The Globus Project has since 1996 developed fundamental technologies needed to build computational grids.

R&D Magazine’s Magazine 40-year old tradition of honoring each year’s hundred best contributions to technology this year embraces the Globus Toolkit Grid Middleware co-developed by the University of Southern California and Argonne National Laboratory.

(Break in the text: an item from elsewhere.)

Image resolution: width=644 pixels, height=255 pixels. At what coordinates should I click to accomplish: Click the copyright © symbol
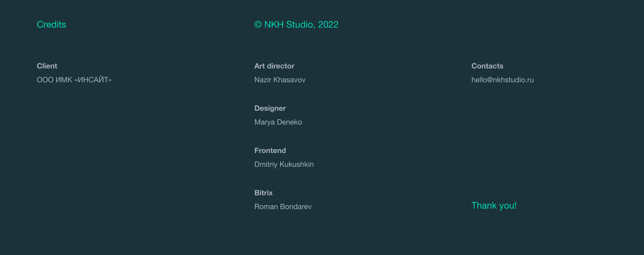[258, 24]

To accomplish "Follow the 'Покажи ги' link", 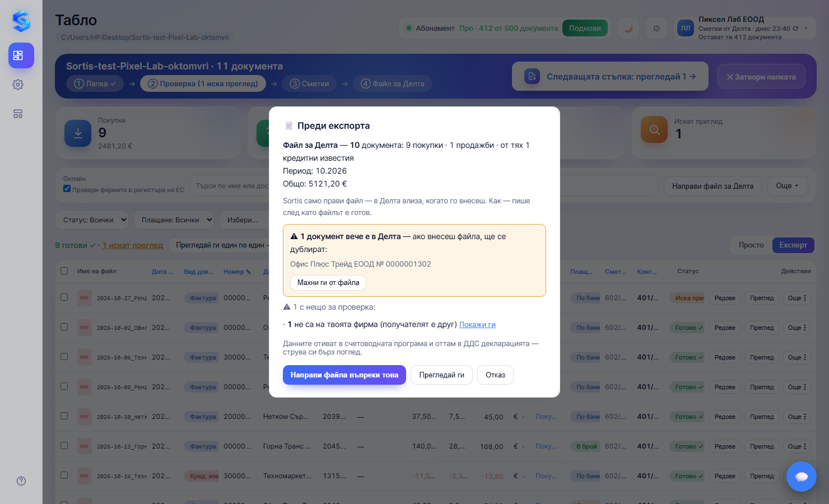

Carl Kesselman of the USC School of Engineering Information Sciences Institute collaborated with Argonne’s Ian Foster to create the Globus Project and the Toolkit. Kesselman, who is director of ISI’s Center for Grid Technologies, also holds an appointment as a professor in the department of computer science.The Globus Project has since 1996 developed fundamental technologies needed to build computational grids. Grids are persistent environments that enable software applications to integrate instruments, displays, computational and information resources that are managed by diverse organizations in widespread locations. For this year’s R&D 100 award, the Globus Toolkit won in addtiion to inclusion in the select hundred inventions, a special Editor’s Choice Award for “Most Promising New Technology.”

Since its inception, the project has been dedicated to the open-source philosophy of sharing resources to maximize progress and community benefits. The toolkit — which includes software services and libraries for resource monitoring, discovery, and management, plus security and file management — is now central to science and engineering projects that total nearly a half-billion dollars internationally, and it is the substrate on which many companies are building significant commercial Grid products.

” The number of companies using Grid computing technologies is expected to grow from less than 1% now to 10% by 2005 (40% of large companies could be using Grid technologies by 2005).” said the R&D magazine story describing the technology.

RD100 Awards were established in 1963, honoring the achievements of the previous year. Successful entries are now submitted by an international range of organizations, including universities, private corporations, and government labs. In years past, the R&D 100 Awards have recognized many winning products that later became household names, including Polacolor film (1963), the flashcube (1965), the automated teller machine (1973), the halogen lamp (1974), the fax machine (1975), the liquid crystal display (1980), the printer (1986), the Kodak Photo CD (1991), the Nicoderm antismoking patch (1992), Taxol anticancer drug (1993), lab on a chip (1996), and HDTV (1998).